La Stampa, 9 agosto 2018
Van Gogh ai piedi
Prendere un’opera d’arte e infilarci dentro i piedi. Inzaccherarla di fango, sudarci dentro, e alla sera confinarla nella scarpiera in compagnia di altre sneakers. È il destino dei girasoli di Van Gogh e di altri capolavori come Self-Portrait in front of the Easel, custoditi al museo di Amsterdam. Duplicarsi a grande richiesta per finire non sulla solita t-shirt dominata dal sorriso di Mona Lisa – il soggetto artistico più riprodotto a fini commerciali al mondo – ma sulla tomaia di scarpe da ginnastica Van, uno dei brand di streetwear più popolari fra i giovani.

=-=-=

_DOMANDE DI STUDIO_
- 1) Elenca tutte le opere d'arte nominate nell'articolo sulle sneakers con Van Gogh.
- 2) Secondo l'articolo sulle sneakers con Van Gogh, dove sono custoditi i capolavori citati?
- 3) Riprendi l'articolo sulle sneakers con Van Gogh a partire dall'ultima frase riportata.
Il materiale riportato di seguito è distinto dall'articolo e non ne fa parte.

=-=-=

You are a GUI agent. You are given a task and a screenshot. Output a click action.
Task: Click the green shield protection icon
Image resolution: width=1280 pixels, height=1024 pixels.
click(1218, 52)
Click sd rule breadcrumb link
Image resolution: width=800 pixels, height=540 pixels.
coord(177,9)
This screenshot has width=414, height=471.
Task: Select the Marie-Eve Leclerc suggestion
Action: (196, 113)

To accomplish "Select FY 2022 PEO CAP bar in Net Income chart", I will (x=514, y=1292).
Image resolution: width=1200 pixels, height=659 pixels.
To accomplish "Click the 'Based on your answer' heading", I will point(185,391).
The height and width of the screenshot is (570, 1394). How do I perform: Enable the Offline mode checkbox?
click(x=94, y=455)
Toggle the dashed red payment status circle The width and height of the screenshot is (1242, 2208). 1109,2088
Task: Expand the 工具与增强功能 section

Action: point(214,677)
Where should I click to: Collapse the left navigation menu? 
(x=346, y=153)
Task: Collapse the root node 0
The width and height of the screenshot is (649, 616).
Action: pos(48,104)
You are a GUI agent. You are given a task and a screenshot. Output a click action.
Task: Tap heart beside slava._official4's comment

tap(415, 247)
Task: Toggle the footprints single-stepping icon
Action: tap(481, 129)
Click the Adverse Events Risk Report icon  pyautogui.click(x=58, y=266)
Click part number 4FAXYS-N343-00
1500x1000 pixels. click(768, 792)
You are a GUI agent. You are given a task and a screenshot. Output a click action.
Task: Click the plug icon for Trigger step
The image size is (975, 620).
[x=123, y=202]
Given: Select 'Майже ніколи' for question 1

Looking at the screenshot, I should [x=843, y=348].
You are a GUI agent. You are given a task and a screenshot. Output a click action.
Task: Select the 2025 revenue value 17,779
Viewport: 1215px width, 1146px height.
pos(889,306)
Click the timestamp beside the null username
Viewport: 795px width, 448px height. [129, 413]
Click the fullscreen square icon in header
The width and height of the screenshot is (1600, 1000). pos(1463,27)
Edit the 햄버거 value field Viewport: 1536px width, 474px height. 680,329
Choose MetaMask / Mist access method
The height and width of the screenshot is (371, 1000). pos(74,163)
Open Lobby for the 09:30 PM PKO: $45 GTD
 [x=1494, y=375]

=-=-=

_RISPOSTE_
- 1)
- I girasoli di Van Gogh
- Self-Portrait in front of the Easel
- La Mona Lisa

- 2) Al museo di Amsterdam.

- 3)
L’accordo fra il Van Gogh Museum e l’azienda statunitense – che i pubblicitari hanno ribattezzato Vans per Van Gogh – è stato firmato qualche giorno fa. E da oggi cliccando sia sul sito dell’azienda di abbigliamento, sia su quello del museo, e pagando dai 70 euro in su, ci si potrà portare a casa le scarpe da ginnastica dedicate al Mandorlo in fiore (opera diventata pure un bucolico zainetto) a Il vaso con girasoli, la fantasia più richiesta insieme con il teschio, amatissimo dalla fazione dark o metallara o ancora – per le ragazze – il Vecchio vigneto con contadina.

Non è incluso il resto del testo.